Gene expression trajectories aiding the unveiling of phenotypic similarities in developmental disorders: insights from human-mouse comparative analysis

Background: Developmental disorders result from impaired prenatal development, often attributed to deleterious genetic variations. Knockout mouse models are critical tools in diseases research, but null mutations of orthologous genes in humans and mice often resulted in different phenotypes. As phenotypes are described during developmental processes, we explored the temporal patterns of gene expression trajectories during development. Methods: We utilized Spearman correlation analysis to compute the expression similarity of orthologous genes in temporal expression data of humans and mice.
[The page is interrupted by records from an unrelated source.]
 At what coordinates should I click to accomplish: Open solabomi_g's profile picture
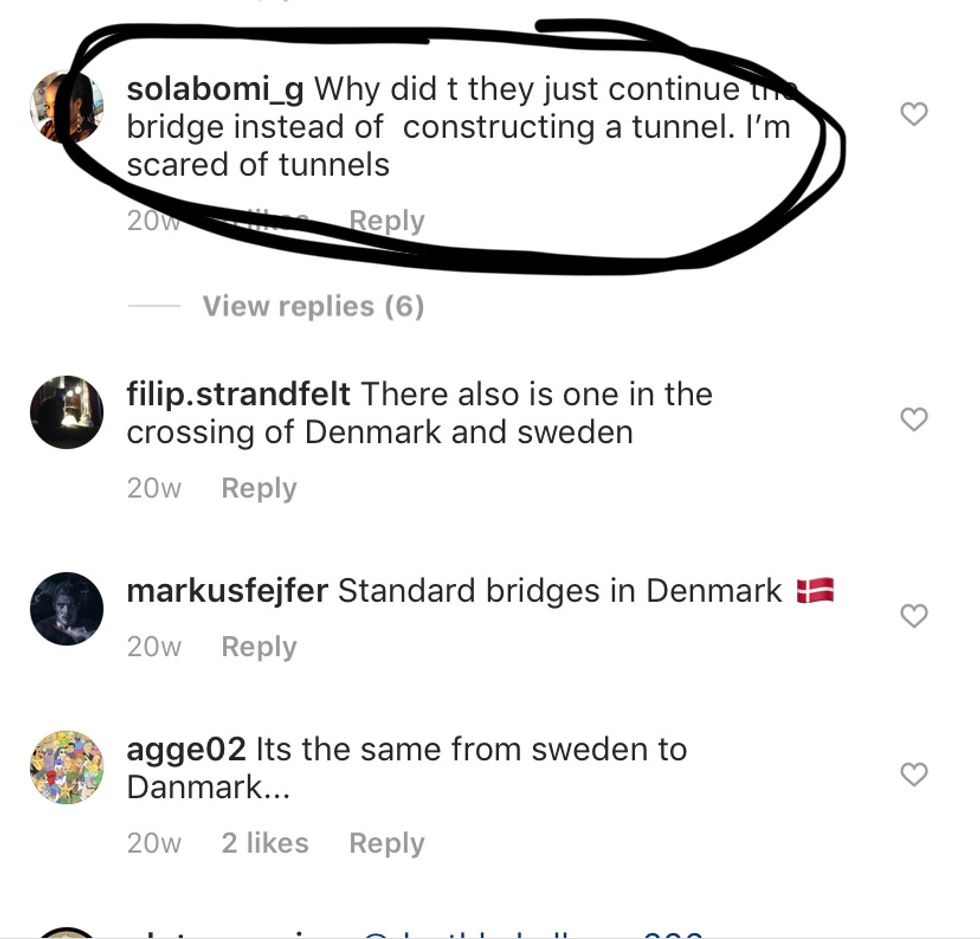(66, 107)
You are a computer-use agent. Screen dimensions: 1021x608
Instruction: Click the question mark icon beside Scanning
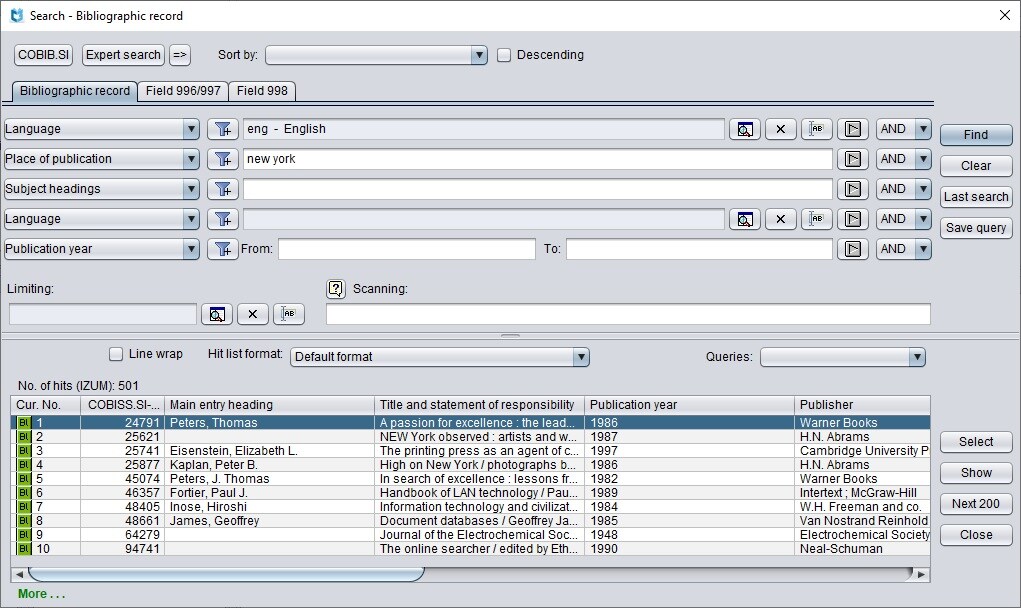click(336, 289)
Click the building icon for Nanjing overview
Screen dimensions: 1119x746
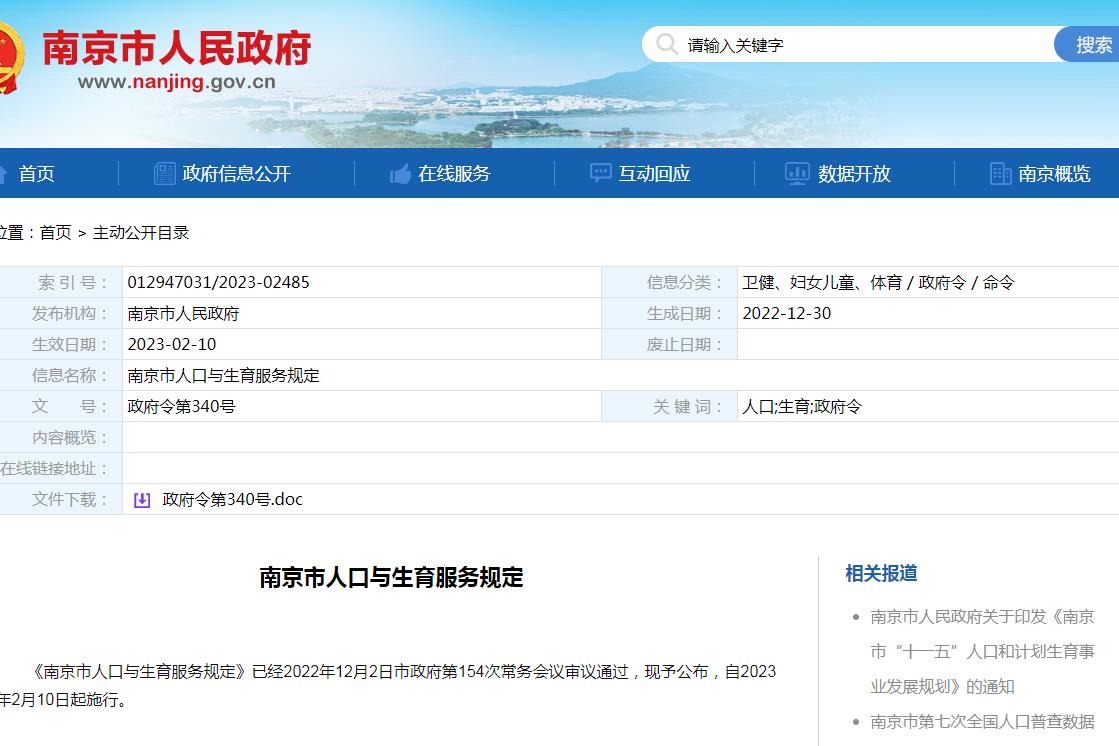1000,174
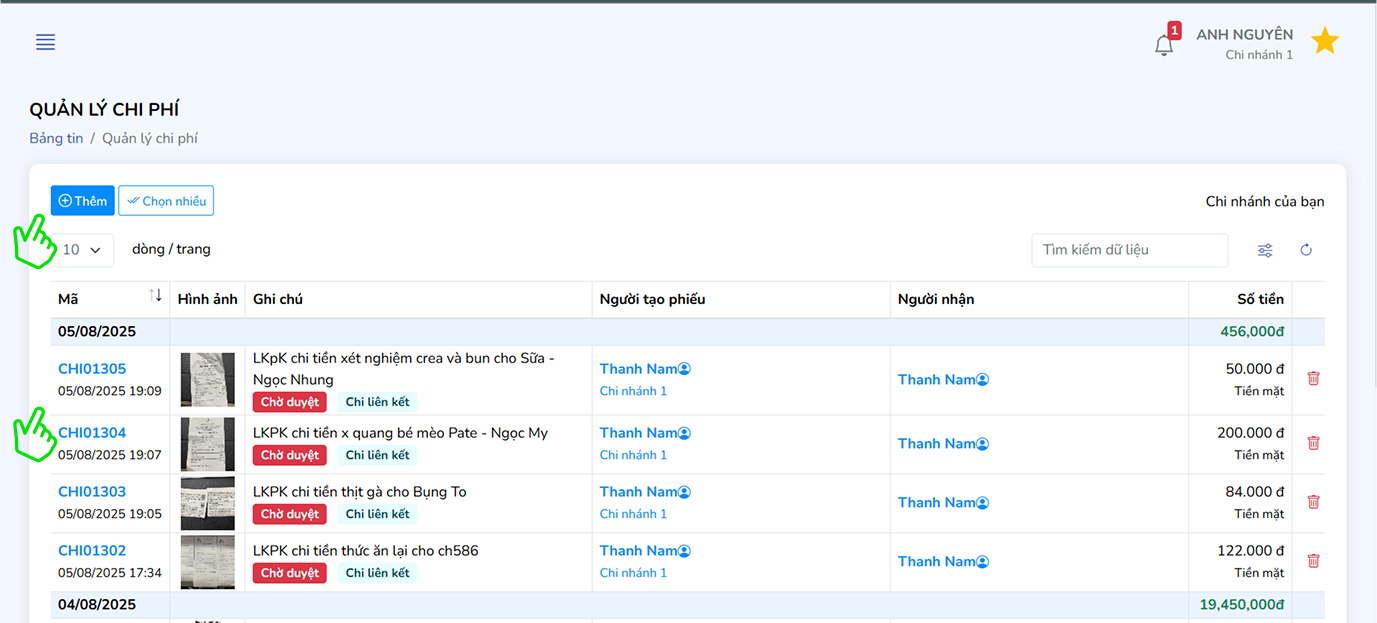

Gene list associated with developmental disorders was downloaded from the Developmental Disorders Genotype-to-Phenotype (DDG2P) database and classified according to the full spectrum of intolerance to loss-of-function (FUSIL) categorization. The phenotypic similarities of orthologous genes were quantified using Phenodigm scores derived from the calculations based on Human Phenotype Ontology (HPO) and Model Phenotype Ontology (MPO) terms. The phenotypic similarities of ionotropic glutamate receptors (iGluRs) genes with protein-truncating variants (PTVs) were computed as refined Phenodigm scores, utilizing manually curated profiles from the HPO terms and MPO terms. Results: This study investigated the expression trajectories of DDG2P genes and their association with phenotypic similarities between humans and mice. We observed that DDG2P genes showed more similar expression trajectories in major tissues compared to non-DDG2P genes. Additionally, in DDG2P genes, viable with phenotype (VP) genes with similar expression trajectories in the brain exhibited analogous phenotypes across humans and mice (autosomal dominant genes: Wilcoxon test: Z=11, P=0.02; autosomal recessive genes: Wilcoxon test: Z=9, P=0.003). To illustrate the feasibility of utilizing gene expression trajectory similarity to assist in inferring phenotypic similarity, we examined a gene family associated with neurodevelopmental disorder. Our findings suggest that similar expression trajectories of iGluRs genes in the brain and cerebellum could assist in predicting comparable neurological phenotypes across species. Conclusions: The gene expression trajectory offered a potential elucidation for the disparate phenotypes observed due to null mutations in humans and mice. Leveraging gene expression trajectories might enhance the precision in predicting candidate pathogenic genes.